Please extract every row below that contains the string "width". Case counts.

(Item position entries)
———
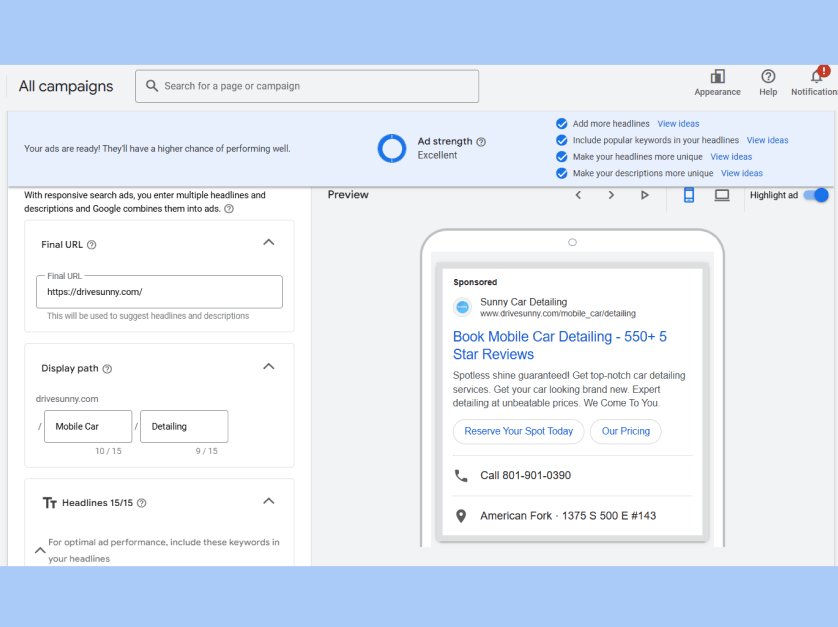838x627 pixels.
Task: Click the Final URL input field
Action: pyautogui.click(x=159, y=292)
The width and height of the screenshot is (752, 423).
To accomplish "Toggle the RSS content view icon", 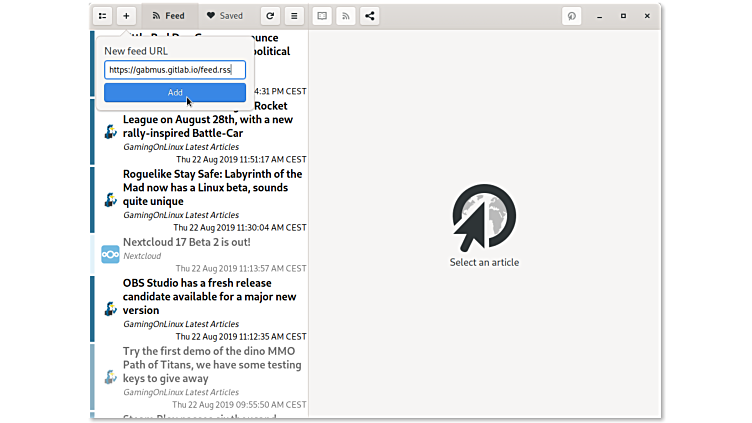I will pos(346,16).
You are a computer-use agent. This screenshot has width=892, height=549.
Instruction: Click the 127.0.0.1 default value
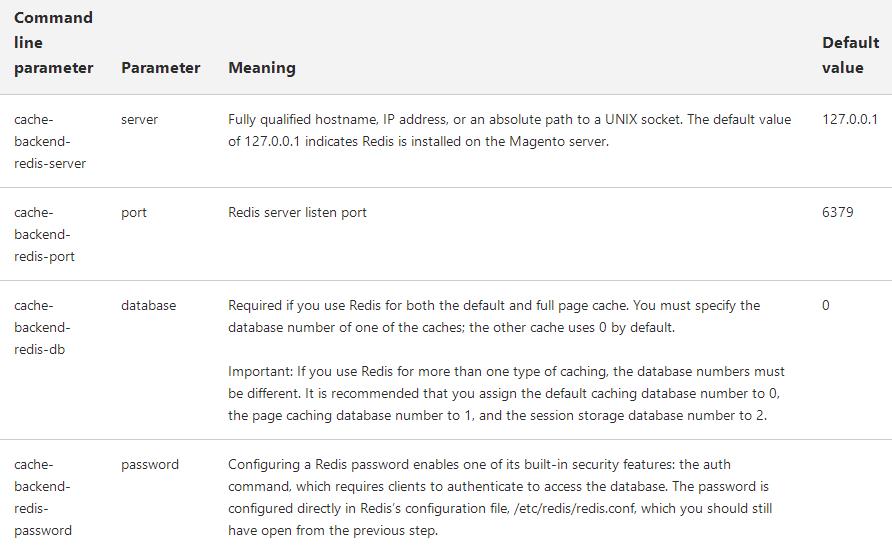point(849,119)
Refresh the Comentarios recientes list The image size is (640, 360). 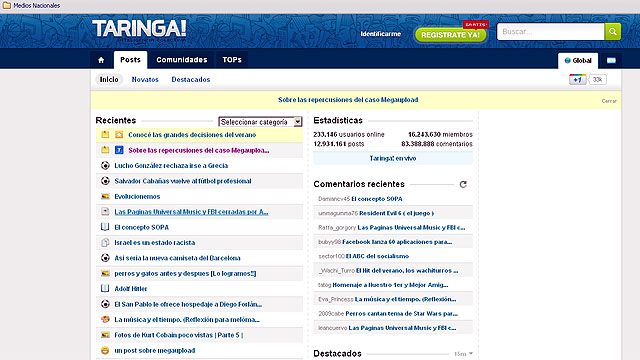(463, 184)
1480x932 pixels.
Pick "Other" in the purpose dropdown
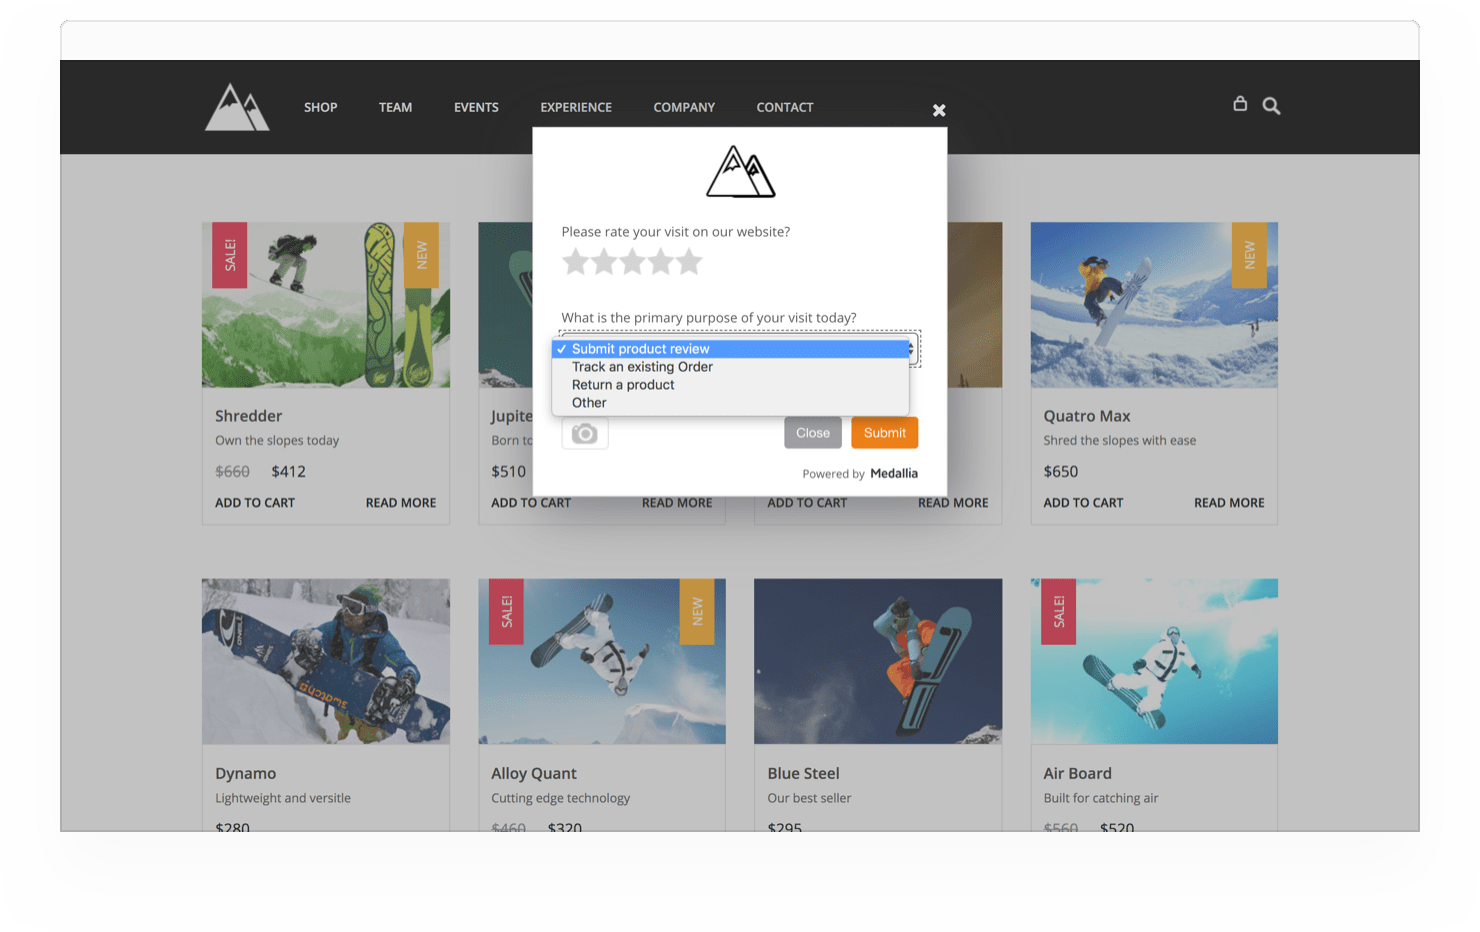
———
# EXPECTED ANSWER:
The width and height of the screenshot is (752, 423).
You are a computer-use agent. This screenshot has width=892, height=549.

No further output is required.